The soldiers' arms were bare, except where a portion of the sheepskin covered their shoulders and upper arms. Each man wielded a long, unsheathed sword in one hand, and a shield in the other. Their daggers remained at the ready, tied firmly to their sides and resting on their hips.

Protecting their heads, each man had donned a distinctive helmet of brass, which covered their general-issue leather helmets. Those helmets had been fashioned with ornate designs. Some had horns, others feathers, still others bore intricate carvings. Each design represented the symbol of the individual soldiers' family lines.

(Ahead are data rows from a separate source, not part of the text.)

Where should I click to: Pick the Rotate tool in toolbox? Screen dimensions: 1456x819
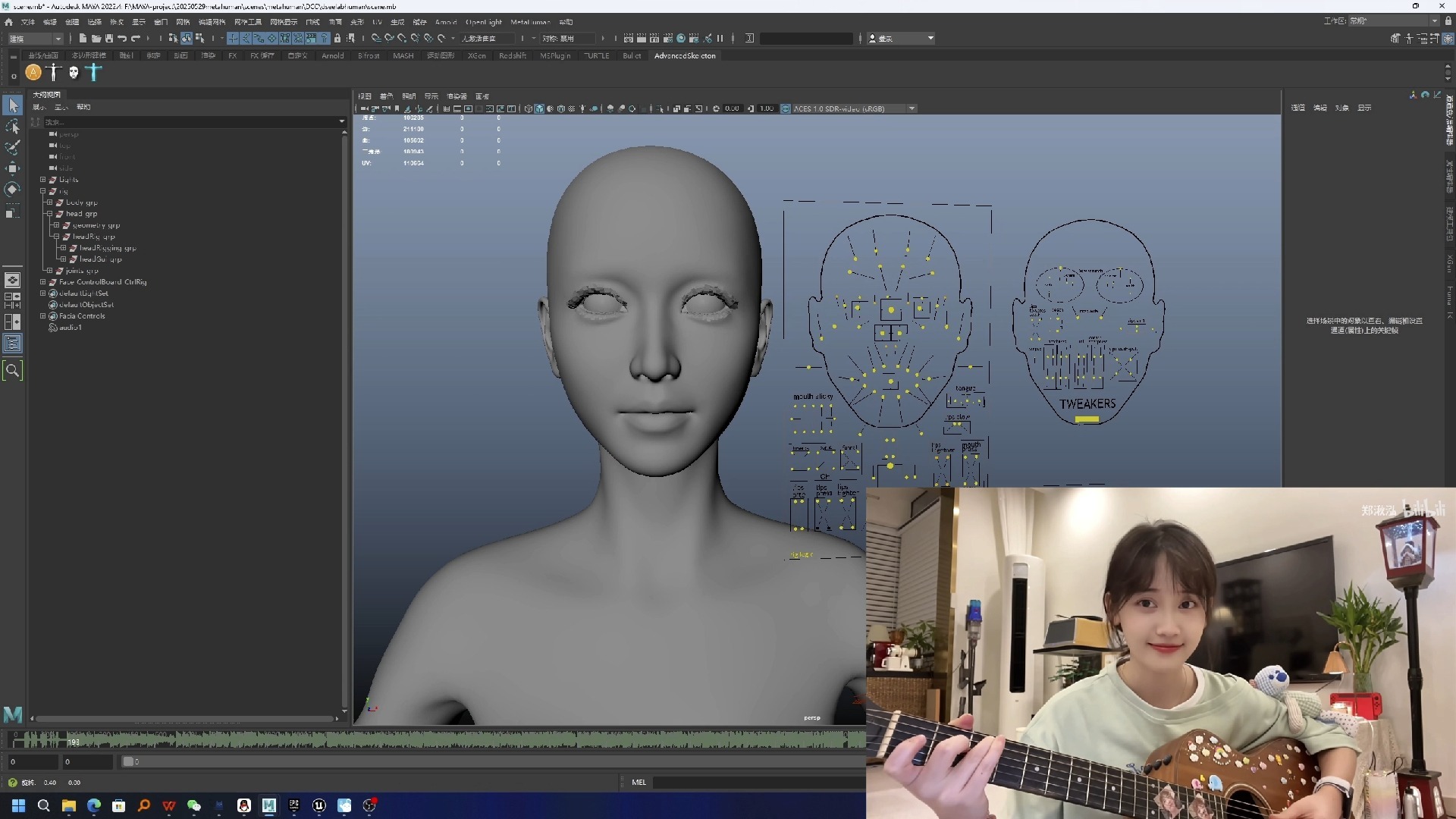[13, 189]
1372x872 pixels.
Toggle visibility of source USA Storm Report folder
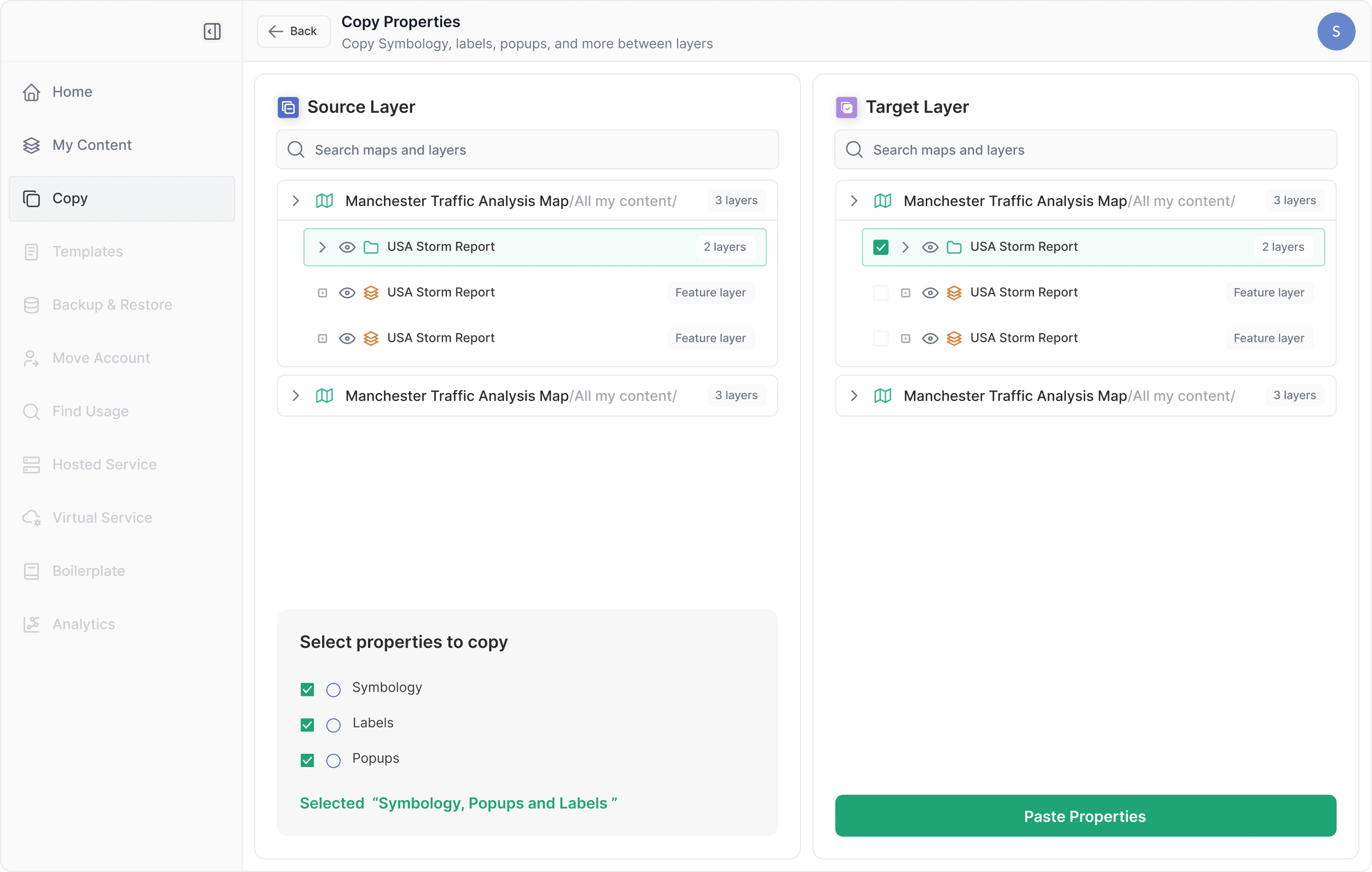coord(347,247)
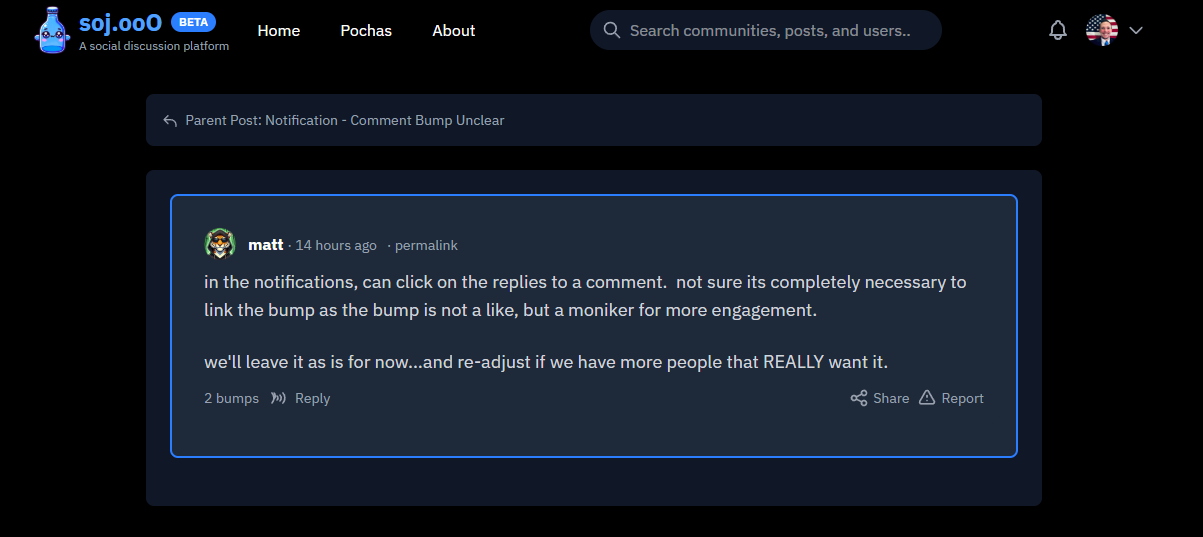Image resolution: width=1203 pixels, height=537 pixels.
Task: Click the Reply link under the comment
Action: [312, 398]
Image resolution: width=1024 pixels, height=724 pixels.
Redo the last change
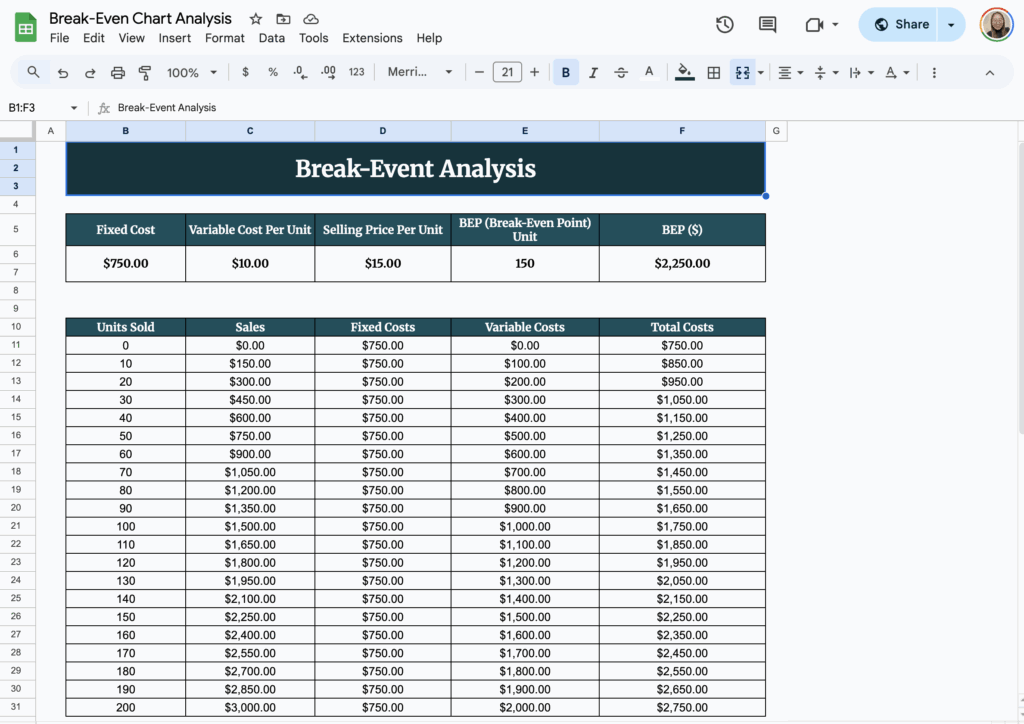point(88,72)
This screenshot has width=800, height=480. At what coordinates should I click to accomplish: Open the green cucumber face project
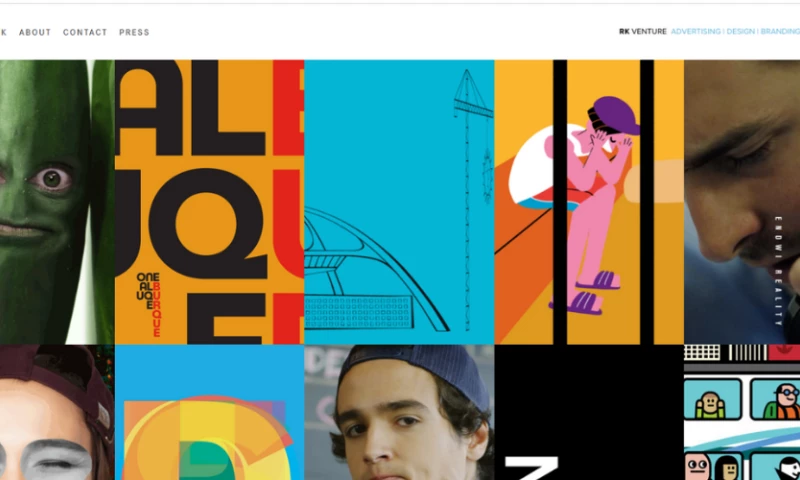[57, 202]
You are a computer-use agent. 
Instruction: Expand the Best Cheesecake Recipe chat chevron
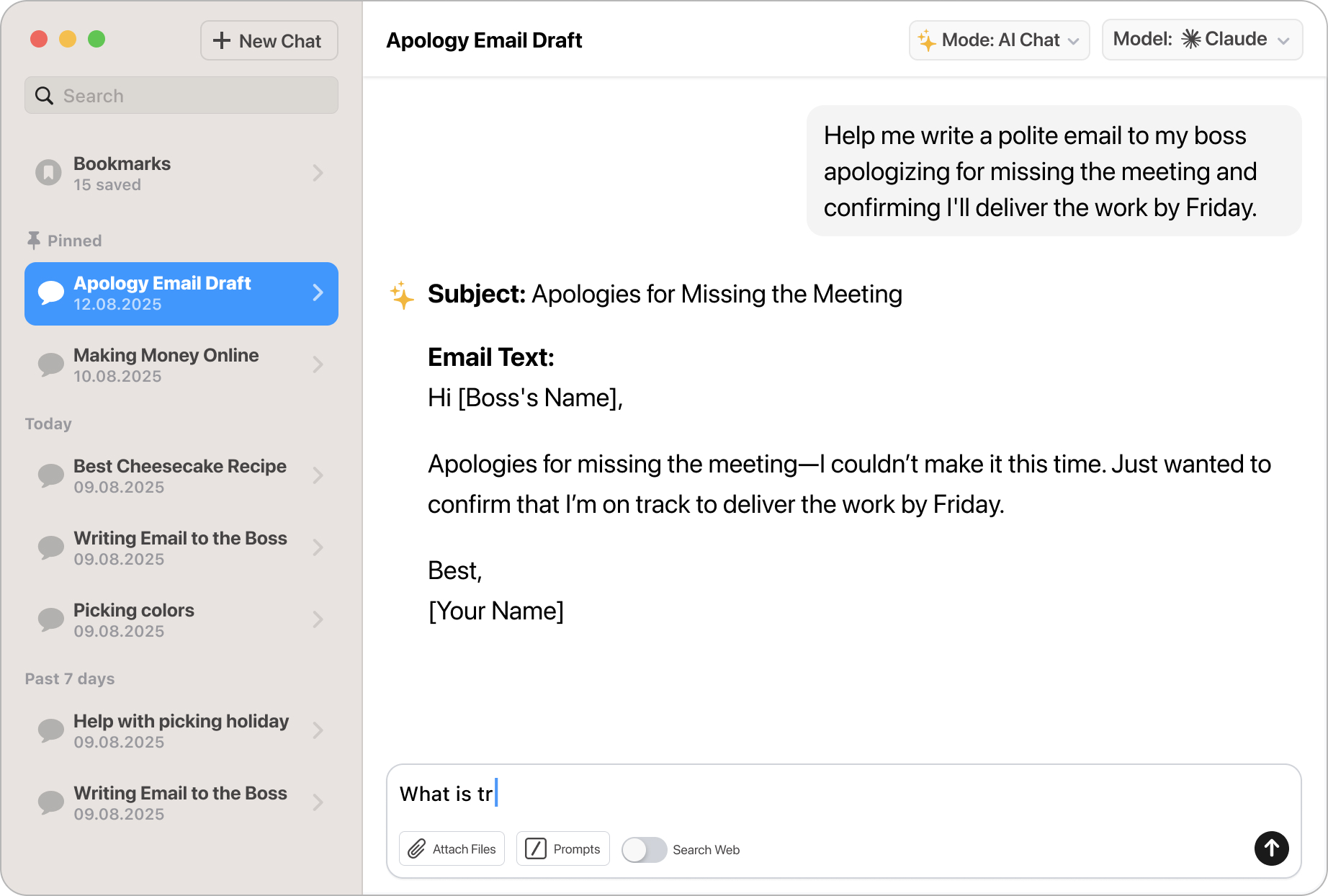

The march continued forward in wordless, steady earnestness. Each man had cultivated a look of determination in his eye, but not hatred.

The soldiers continued their quick pace. Row after row of them made their way down the tree-lined hillside, with Moroni at their head. The hillside leveled out and the trees gave way to reveal an open field in front of them, bordered by dense, jungle trees and vines. The playful monkeys stopped their games for a moment to turn and see who had entered their field.

Moroni continued to lead his men toward the river, which still lay some two hundred yards ahead, across the field. Moroni's gaze strained forward across the river and into the trees where he had seen the campfire smoke the night before.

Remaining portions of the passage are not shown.